Problem:
No pictures belong in the copy. Restate the rest of the data exactly.

Stored dataset items:
·····

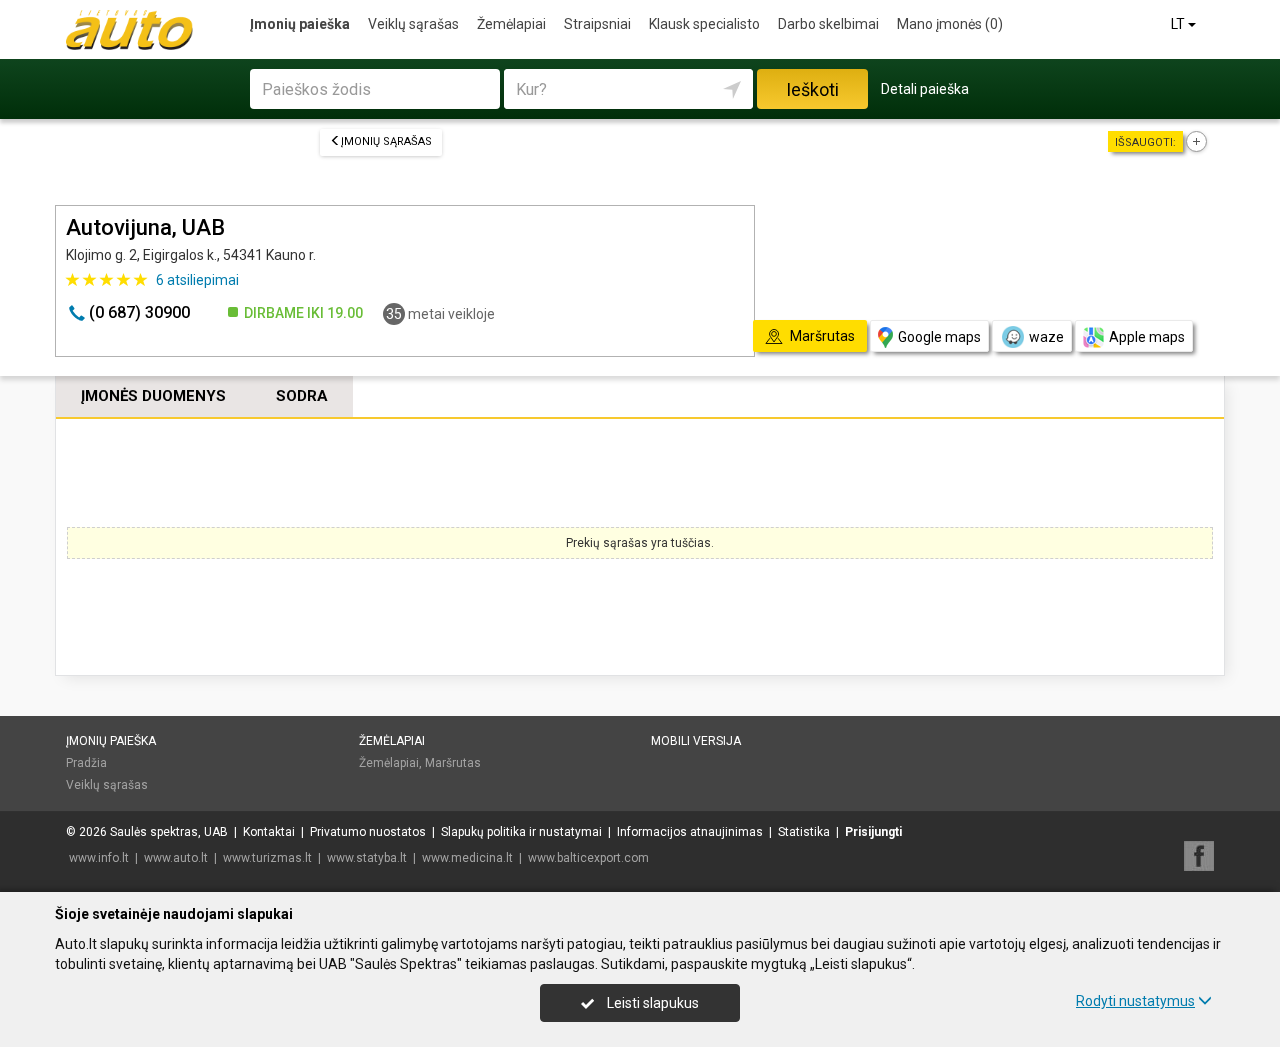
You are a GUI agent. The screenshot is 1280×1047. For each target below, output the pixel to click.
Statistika (804, 832)
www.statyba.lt (367, 858)
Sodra (302, 396)
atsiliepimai (197, 280)
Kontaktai (269, 832)
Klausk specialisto (704, 24)
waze (1046, 337)
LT (1179, 24)
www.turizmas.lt (267, 858)
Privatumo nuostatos (368, 832)
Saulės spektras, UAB (169, 832)
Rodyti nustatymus (1135, 1001)
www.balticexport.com (588, 858)
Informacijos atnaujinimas (690, 832)
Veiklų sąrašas (413, 24)
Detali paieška (925, 89)
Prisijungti (873, 832)
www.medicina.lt (467, 858)
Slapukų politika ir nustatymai (521, 832)
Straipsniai (597, 24)
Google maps (939, 337)
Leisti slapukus (651, 1003)
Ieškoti (812, 89)
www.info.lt (99, 858)
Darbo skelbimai (828, 24)
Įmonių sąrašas (386, 141)
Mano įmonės (950, 24)
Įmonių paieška (300, 24)
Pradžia (86, 763)
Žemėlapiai (511, 24)
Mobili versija (696, 741)
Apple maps (1147, 337)
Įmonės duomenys (153, 396)
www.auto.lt (176, 858)
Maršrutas (453, 763)
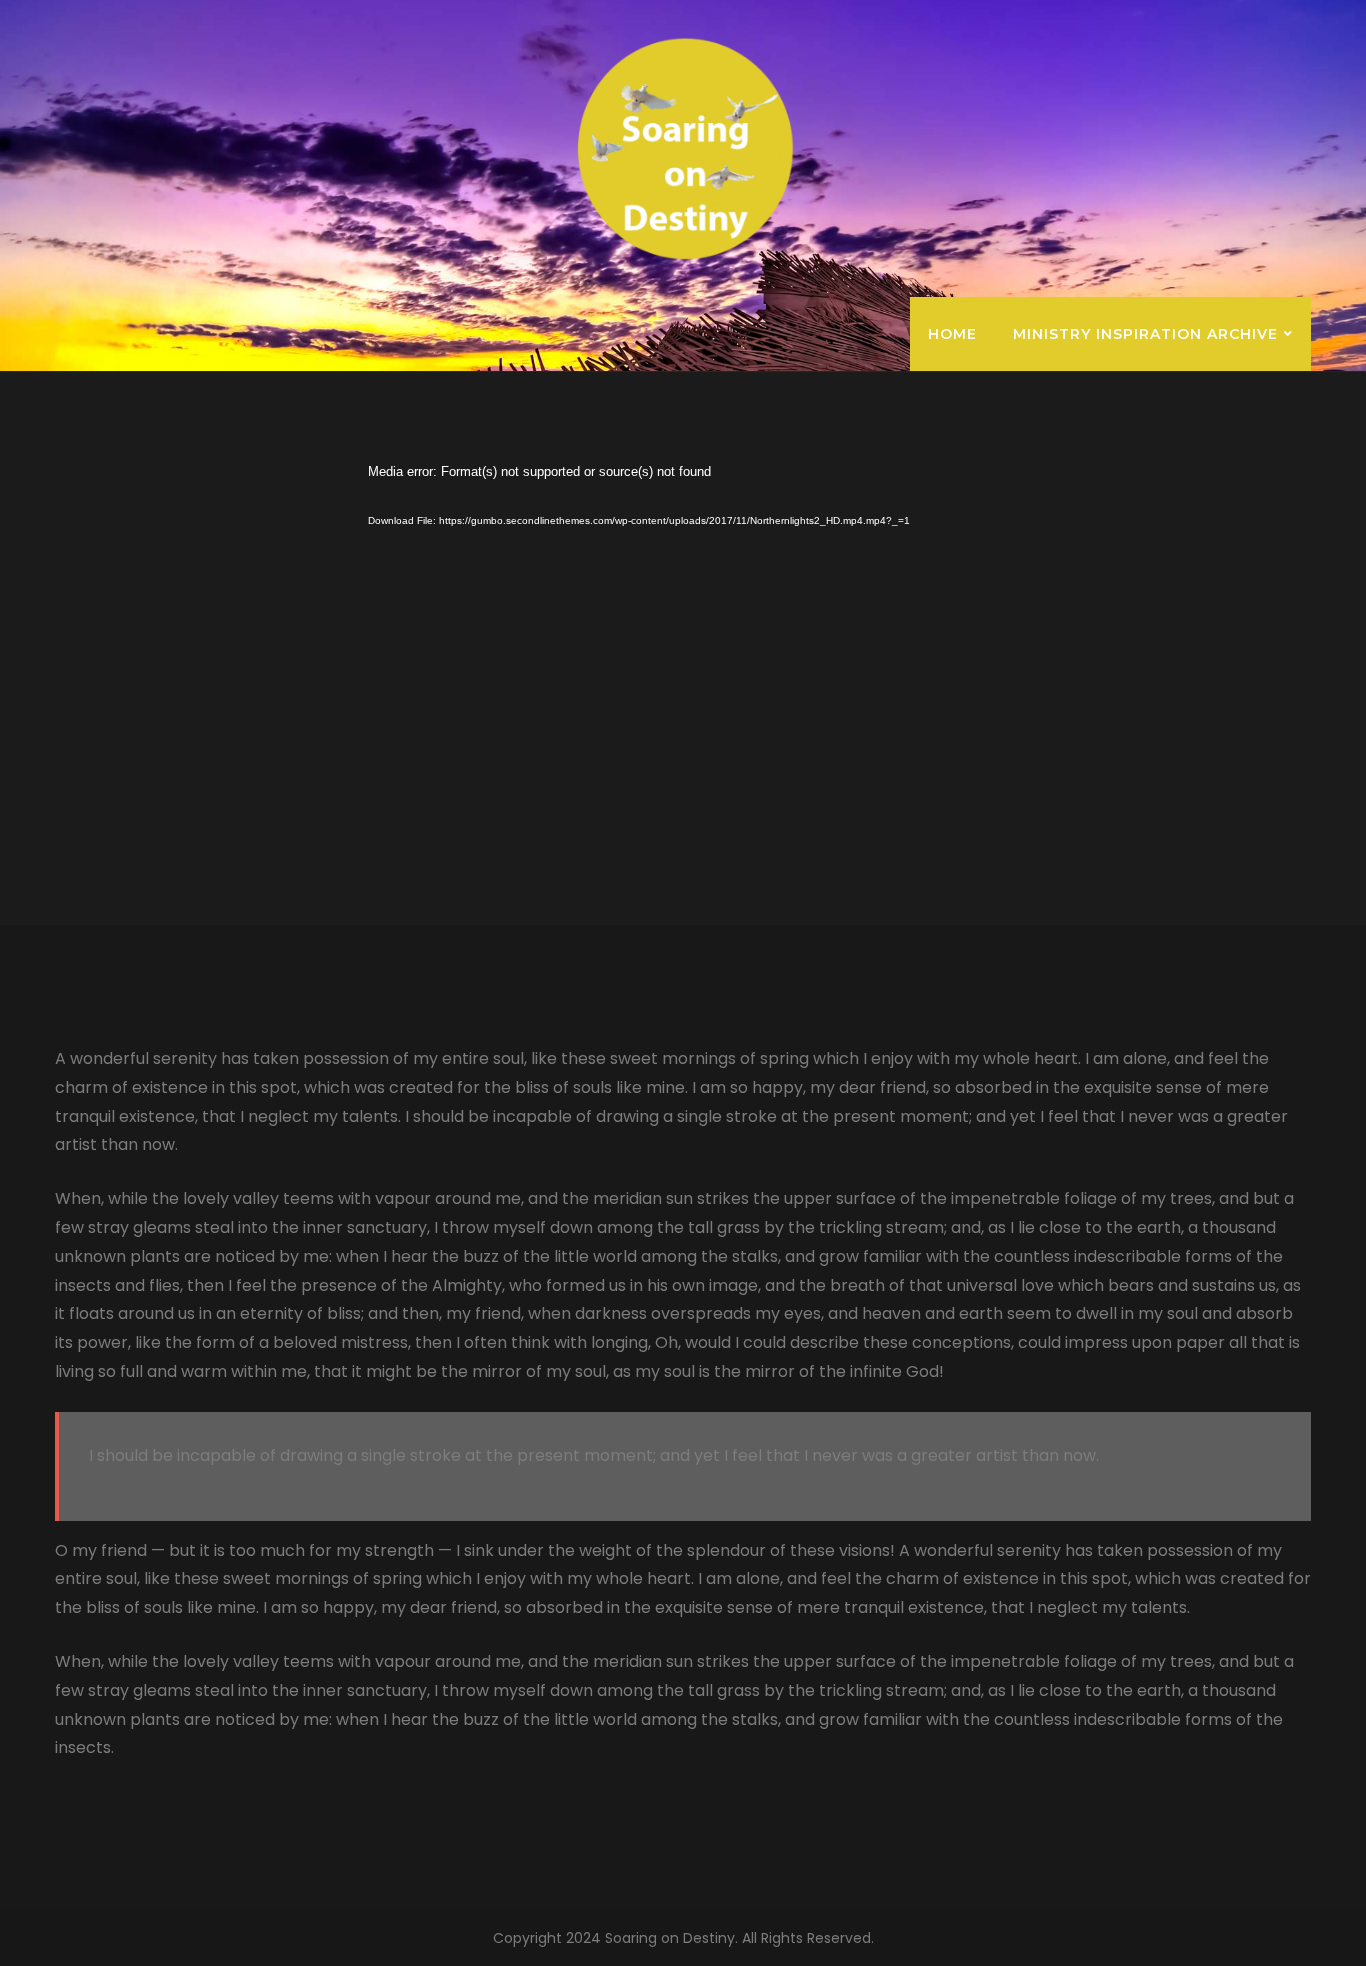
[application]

·····

Answer space:
You are a GUI agent. The screenshot is 1280×1047. For each target below, output the pixel to click.
Statistika (804, 832)
www.statyba.lt (367, 858)
Sodra (302, 396)
atsiliepimai (197, 280)
Kontaktai (269, 832)
Klausk specialisto (704, 24)
waze (1046, 337)
LT (1179, 24)
www.turizmas.lt (267, 858)
Privatumo nuostatos (368, 832)
Saulės spektras, UAB (169, 832)
Rodyti nustatymus (1135, 1001)
www.balticexport.com (588, 858)
Informacijos atnaujinimas (690, 832)
Veiklų sąrašas (413, 24)
Detali paieška (925, 89)
Prisijungti (873, 832)
www.medicina.lt (467, 858)
Slapukų politika ir nustatymai (521, 832)
Straipsniai (597, 24)
Google maps (939, 337)
Leisti slapukus (651, 1003)
Ieškoti (812, 89)
www.info.lt (99, 858)
Darbo skelbimai (828, 24)
Įmonių sąrašas (386, 141)
Mano įmonės (950, 24)
Įmonių paieška (300, 24)
Pradžia (86, 763)
Žemėlapiai (511, 24)
Mobili versija (696, 741)
Apple maps (1147, 337)
Įmonės duomenys (153, 396)
www.auto.lt (176, 858)
Maršrutas (453, 763)
[application]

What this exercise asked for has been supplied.